得られた臓器/体重比よりsham operationを行ったマウスの肝重量/体比を除した結果を図16Aに示した。図16Aは、抗体を投与したマウスの肝重量がPOD 9にはWTマウスと同様に術前の状態に回復したことを示している（食塩液対照との比較でp<0.01）。BrdUの取り込みも抗体投与によって12.1±1.2％まで増加した（図16Bおよび16C、PCI-Tgマウスの食塩液群との比較でp<0.01、WTマウスとの比較でp<0.05）。これに対して、WTマウスでは抗体投与による効果は認められなかった。これらのデータから、PCI中和抗体の投与により、PCI-Tgマウスで観察された肝再生の遅延が改善されることが判明した。

以上より、抗PCI抗体投与療法は今後、肝臓の再生療法において有望な代替的治療法となり得ることが示された。

本発明により提供される薬剤により、肝臓の再生の制御が可能となる。抗PCI抗体を有効成分とする本発明の肝再生促進剤及び/または誘導剤は、薬剤性肝炎、劇症肝炎及びアルコール性肝炎を含む種々の肝炎、並びに肝硬変等の肝臓の再生を必要とする肝疾患に対し有効である。一方、HGF、PCI中和抗体、あるいは未知の方法で肝再生を促進させた場合、再生反応が過剰に進む可能性がある。
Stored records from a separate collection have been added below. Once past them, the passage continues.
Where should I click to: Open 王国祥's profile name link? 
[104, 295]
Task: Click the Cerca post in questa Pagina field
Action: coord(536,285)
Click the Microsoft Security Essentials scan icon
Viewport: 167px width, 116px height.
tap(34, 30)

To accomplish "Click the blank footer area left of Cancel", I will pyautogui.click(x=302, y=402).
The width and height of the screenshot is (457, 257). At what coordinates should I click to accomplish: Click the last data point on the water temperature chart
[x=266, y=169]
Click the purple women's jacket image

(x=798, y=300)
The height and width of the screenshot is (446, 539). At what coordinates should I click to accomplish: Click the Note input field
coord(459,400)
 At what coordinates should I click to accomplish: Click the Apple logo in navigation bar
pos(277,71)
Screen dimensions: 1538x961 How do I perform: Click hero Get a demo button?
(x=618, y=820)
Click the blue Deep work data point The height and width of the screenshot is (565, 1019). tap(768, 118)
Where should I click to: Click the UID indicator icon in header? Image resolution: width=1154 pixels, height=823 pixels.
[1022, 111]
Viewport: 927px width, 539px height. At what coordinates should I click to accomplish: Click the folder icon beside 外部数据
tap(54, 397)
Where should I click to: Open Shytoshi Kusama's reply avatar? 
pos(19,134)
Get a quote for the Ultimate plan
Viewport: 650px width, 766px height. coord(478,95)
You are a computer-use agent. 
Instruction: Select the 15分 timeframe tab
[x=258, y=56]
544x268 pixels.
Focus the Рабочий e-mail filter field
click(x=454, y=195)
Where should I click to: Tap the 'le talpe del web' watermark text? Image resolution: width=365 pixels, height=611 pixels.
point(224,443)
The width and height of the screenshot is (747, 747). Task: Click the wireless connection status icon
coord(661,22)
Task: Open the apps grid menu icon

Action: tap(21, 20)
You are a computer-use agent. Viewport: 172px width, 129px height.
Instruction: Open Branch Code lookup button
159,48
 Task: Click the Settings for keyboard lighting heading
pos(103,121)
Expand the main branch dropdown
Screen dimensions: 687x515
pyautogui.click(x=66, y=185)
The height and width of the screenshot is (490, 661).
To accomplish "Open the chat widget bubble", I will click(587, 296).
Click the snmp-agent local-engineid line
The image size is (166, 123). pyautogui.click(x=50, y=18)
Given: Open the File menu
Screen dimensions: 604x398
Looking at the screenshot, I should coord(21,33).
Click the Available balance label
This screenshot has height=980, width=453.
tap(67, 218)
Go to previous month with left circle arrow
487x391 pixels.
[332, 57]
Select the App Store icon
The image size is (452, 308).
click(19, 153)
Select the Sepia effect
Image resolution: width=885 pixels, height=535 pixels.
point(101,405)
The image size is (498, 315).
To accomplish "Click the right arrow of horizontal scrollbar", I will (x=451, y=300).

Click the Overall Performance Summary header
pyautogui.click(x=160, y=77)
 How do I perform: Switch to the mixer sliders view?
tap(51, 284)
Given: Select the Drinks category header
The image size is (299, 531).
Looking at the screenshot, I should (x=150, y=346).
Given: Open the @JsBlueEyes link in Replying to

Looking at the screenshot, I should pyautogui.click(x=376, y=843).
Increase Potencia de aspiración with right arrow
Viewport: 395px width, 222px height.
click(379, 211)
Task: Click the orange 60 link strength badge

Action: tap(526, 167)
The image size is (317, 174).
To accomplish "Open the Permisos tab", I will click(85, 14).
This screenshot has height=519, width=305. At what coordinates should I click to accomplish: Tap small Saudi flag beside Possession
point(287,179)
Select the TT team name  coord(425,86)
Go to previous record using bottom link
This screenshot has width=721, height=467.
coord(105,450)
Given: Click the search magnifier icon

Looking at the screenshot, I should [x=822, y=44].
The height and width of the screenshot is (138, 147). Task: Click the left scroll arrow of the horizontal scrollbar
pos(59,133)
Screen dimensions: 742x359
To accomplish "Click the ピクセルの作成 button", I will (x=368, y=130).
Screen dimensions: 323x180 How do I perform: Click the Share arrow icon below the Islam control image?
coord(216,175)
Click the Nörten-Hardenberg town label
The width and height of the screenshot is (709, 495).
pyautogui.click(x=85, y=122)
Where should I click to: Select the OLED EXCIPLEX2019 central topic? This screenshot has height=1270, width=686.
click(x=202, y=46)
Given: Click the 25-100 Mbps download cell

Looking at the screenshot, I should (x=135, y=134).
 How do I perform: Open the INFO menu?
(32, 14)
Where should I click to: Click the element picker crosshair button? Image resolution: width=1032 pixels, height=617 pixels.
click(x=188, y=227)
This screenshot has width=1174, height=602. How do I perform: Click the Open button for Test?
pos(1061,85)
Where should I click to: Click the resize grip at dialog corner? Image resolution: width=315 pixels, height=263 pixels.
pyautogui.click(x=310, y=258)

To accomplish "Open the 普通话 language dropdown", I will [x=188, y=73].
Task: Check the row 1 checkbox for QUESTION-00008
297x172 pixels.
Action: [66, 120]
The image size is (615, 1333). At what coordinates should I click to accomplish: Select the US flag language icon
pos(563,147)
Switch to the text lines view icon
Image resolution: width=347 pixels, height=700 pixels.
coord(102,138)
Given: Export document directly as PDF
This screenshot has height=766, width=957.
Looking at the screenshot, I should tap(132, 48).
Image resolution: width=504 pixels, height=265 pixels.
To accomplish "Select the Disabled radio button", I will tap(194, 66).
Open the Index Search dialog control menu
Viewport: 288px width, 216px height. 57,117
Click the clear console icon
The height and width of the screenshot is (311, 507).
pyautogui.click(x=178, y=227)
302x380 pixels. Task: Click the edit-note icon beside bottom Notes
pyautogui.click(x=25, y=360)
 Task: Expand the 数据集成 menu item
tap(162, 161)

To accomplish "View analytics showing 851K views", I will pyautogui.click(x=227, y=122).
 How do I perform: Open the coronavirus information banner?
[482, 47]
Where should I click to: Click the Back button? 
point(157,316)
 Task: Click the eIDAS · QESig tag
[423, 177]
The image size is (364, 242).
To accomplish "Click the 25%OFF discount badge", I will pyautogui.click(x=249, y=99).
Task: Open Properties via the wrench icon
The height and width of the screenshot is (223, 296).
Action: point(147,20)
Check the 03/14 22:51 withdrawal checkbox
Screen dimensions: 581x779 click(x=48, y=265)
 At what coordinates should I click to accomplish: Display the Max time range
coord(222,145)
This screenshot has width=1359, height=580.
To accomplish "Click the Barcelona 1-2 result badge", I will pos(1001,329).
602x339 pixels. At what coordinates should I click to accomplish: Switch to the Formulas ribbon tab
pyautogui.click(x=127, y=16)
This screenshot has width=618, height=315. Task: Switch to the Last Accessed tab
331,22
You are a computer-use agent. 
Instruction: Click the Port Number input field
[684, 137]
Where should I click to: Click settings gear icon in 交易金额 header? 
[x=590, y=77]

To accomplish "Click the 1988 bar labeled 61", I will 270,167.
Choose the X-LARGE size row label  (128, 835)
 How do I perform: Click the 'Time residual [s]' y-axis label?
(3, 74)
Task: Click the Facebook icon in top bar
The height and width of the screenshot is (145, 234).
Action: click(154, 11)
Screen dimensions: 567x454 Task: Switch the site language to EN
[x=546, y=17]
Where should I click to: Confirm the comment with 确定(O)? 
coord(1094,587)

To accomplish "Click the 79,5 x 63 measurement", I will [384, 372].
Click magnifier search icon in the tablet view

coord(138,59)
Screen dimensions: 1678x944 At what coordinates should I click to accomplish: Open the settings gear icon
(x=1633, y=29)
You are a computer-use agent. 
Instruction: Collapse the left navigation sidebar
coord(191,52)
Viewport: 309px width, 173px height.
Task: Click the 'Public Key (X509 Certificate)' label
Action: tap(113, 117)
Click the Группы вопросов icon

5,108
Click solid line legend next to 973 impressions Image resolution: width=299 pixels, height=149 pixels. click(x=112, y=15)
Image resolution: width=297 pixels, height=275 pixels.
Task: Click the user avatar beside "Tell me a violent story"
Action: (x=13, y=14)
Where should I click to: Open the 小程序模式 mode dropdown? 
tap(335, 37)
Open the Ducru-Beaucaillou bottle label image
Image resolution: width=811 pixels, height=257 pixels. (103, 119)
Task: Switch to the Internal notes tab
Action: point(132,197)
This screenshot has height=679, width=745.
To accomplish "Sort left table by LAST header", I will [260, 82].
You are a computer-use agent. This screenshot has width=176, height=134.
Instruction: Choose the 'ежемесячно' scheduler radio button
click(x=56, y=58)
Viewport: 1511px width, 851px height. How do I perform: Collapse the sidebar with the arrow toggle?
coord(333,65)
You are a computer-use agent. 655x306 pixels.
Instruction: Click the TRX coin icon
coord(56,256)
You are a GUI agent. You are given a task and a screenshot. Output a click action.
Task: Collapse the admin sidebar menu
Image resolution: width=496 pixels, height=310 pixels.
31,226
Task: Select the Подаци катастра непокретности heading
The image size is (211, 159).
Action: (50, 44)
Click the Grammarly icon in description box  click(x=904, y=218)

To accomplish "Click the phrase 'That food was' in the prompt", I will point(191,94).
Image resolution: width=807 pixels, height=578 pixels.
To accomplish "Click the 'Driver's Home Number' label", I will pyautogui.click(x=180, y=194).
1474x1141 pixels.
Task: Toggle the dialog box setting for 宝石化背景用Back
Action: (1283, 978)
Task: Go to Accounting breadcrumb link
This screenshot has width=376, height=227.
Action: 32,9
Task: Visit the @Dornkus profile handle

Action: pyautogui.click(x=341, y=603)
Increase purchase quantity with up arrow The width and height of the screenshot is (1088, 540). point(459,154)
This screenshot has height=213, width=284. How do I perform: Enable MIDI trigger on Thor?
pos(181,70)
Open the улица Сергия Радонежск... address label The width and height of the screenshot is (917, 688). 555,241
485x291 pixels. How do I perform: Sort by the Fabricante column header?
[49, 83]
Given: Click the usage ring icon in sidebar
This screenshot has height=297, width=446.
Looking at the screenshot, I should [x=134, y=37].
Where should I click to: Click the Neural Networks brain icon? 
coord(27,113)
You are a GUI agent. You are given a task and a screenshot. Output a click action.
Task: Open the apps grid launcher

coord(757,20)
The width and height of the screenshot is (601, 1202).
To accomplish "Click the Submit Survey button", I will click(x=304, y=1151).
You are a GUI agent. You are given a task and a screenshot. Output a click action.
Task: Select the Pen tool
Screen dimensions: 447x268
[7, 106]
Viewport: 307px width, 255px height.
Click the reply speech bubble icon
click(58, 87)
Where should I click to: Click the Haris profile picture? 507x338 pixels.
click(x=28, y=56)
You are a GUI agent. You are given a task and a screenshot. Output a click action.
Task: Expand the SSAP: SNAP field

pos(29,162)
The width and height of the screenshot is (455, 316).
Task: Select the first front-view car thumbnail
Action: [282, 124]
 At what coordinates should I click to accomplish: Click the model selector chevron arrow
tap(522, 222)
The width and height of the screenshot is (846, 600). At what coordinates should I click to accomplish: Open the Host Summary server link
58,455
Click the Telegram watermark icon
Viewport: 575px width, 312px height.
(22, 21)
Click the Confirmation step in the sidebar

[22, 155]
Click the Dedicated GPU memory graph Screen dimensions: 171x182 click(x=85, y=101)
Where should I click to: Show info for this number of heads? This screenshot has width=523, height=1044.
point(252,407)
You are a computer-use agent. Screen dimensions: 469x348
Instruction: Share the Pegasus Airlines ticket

PCIを有効成分とする本発明の肝再生の制御剤は、そのような過剰に進行した肝再生を制御・調節するために利用することができる。

本発明により抗PCI抗体が、肝切除モデルマウスにおいて肝再生を促進させることが確認された。これは、PCIがHGFa活性を阻害するという報告(特許文献２)を裏付けるものである。抗PCI抗体の投与によりPCIの活性が中和され、HGFaによる活性型HGFの形成が行われ、肝再生が促進されたと考えられる。即ち、抗PCI抗体の投与により、結果的に、in vivoにおける活性型HGFの産生を助けることができるものと期待される。従って、抗PCI抗体を含む本発明の促進剤及び/または誘導剤は、肝再生のみならず、HGFが有効とされるその他の疾患の治療においても有用である。HGFが治療薬として期待される主な疾患としては、次のものが挙げられる：(1)急性肝炎、脂肪肝、肝硬変、劇症肝炎及び肝ガン等の肝における疾患、(2)心筋梗塞、閉塞性動脈硬化症等の血管障害、及び拡張型心筋症等の循環器系疾患、(3)変形性関節症及びリウマチ性関節炎等の骨系疾患、並びに(4)脳梗塞及びパーキンソン病等の脳神経系疾患。その他、胃、十二指腸及び皮膚等の傷、並びに、虚血が関与する種々の症状の治癒へのHGFの関与も報告されており、本発明の抗PCI抗体を含む促進剤及び/または誘導剤は、これら多様な疾患に対して効果を示すものと期待される。

Claims

抗PCI抗体を有効成分として含有する、肝再生促進剤又は誘導剤。
抗PCI抗体を有効成分として含有する、肝疾患治療剤。
抗PCI抗体が、PCIに対して中和作用を有する抗体である、請求項１または２記載の剤。
肝疾患が肝炎又は肝硬変である、請求項２記載の治療剤。